Today’s CPLUG Free Your Machine brought new challenges in the form of UEFI laptops with Windows 8. (On the plus side, though, GPT means no more worries about already having 4 OEM-created partitions).
First, all Windows 8 systems needed fast boot disabled. Then we needed to disable Secure Boot. Some firmware setup utilities were more cooperative than others, and in several cases we had to just recommend installing Linux in a VM (since Wubi doesn’t support UEFI).
Finally, on two laptops (an HP Envy and a Toshiba Satellite), Linux Mint and
GRUB would install correctly but the machine would still boot directly to
Windows, and there was no firmware setup option to specify the path to the
grubx64.efi
file. I ended up getting these to boot to GRUB, then to either
Linux Mint or Windows 8, as follows.
Disclaimer: I’m reconstructing these commands from memory a few minutes after the fact, so no guarantees they’re exactly correct, much less that they will work on any other system.

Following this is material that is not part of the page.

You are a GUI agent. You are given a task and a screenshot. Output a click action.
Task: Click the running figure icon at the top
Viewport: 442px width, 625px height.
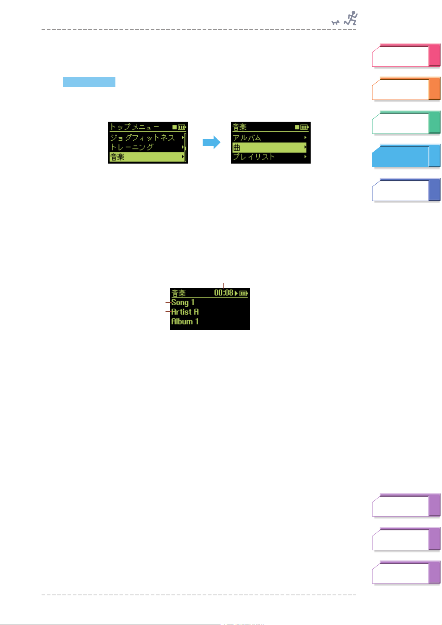(351, 18)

Boot to a Linux LiveCD/USB again and mount the EFI partition, then move the
Windows bootmgfw.efi
aside and replace it with a copy of GRUB’s
grubx64.efi
:
# mkdir efi
# mount /dev/sda2 efi
# cd efi/EFI/Microsoft/Boot/
# mv bootmgfw{,-real}.efi
# cp -a ../../linuxmint/grubx64.efi bootmgfw.efi
Now on boot, GRUB should run and start Linux Mint. From the installed system,
add an entry to GRUB that chainloads Windows via the moved-aside file by
adding the following to /etc/grub.d/40_custom
(adapted from
here):
menuentry "Windows 8" --class windows --class os {
insmod part_gpt
insmod chain
set root=(hd0,gpt2)
chainload /EFI/Microsoft/Boot/bootmgfw-real.efi
}
then run update-grub
to regenerate the configuration. With any luck, GRUB
will now offer a choice between Linux Mint and Windows 8, and both will work!